Last week I discussed the “black moment” of writing, and Greg Frost commented that author Maureen F. McHugh said that the dark moment was followed by “slogging.” Well, my black moment has passed, and I am thoroughly in the midst of the slog.
My first 7 chapters needed the most revision. Luckily, my husband and preschooler went away for the weekend, so I was forced to move past my dark moment and jump into editing with both feet. No time to wallow in self-pity when you have childless writing time available!
Thus the slog began.
I have been slogging ever since, plowing though a chapter at a time, making sure everything fits with the revised first 7 chapters, as well as deleting repetition (a big one for me) and unneeded inner monologue (another biggie for me). I also need to deepen some setting and make my protagonist’s reactions a little more relateable in spots. So, a long way to go (238 pages as of this writing).
The good news is, having taken the plunge with those first chapters and wrestling them into shape in a 10-hour writing marathon, the slog is getting easier. It’s less like plodding through waist-deep mud and more like wading along the edge of the ocean. My feet are getting wet, sometimes up to my knees, and the water pushes and pulls at me, but it’s more pleasant than torturous. Finishing those first 7 chapters has made the revision of the rest of the book much clearer. I can see the focus of each scene better now, see why it works or doesn’t, and how to make it forward the plot strongly.

- [SET PROBLEM 1] Lay out the rows as a JSON list of strings, one per line, starting at the line that has "Given: Click the" and ending after the line that has "Looking at the screenshot, I should pos(171,82).", with blank lines dropped. Leave the pictures out.
The blog post and the rows after it come from unrelated sources.

- [DATA SHOWN]
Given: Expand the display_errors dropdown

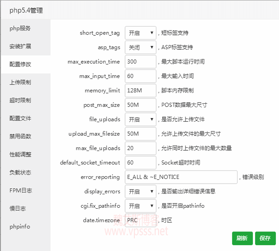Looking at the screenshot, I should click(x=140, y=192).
==
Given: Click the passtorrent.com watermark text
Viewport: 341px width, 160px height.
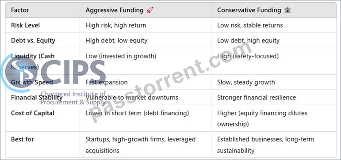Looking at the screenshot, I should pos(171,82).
---
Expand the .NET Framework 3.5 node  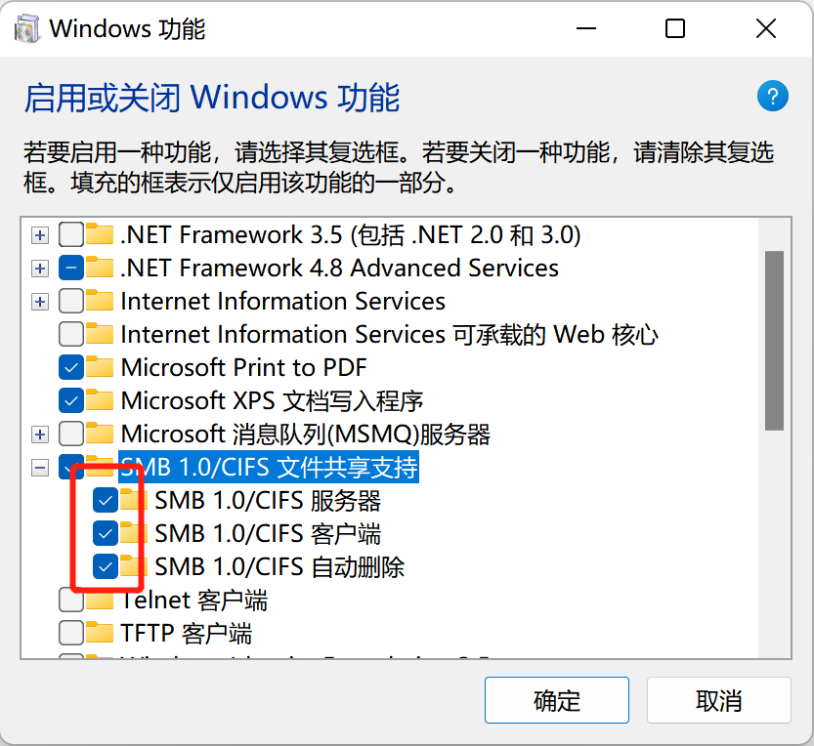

- [SET PROBLEM 2]
Answer these about the blog post:
(a) How many pages long is the manuscript as of the writing?
(b) How many hours did the writing marathon last?
(c) Who went away for the weekend?

- [WRITTEN RESPONSE 1]
[
  "Given: Click the passtorrent.com watermark text",
  "Viewport: 341px width, 160px height.",
  "Looking at the screenshot, I should pos(171,82)."
]

- [WRITTEN RESPONSE 2]
(a) 238 pages.
(b) 10 hours.
(c) The husband and the preschooler.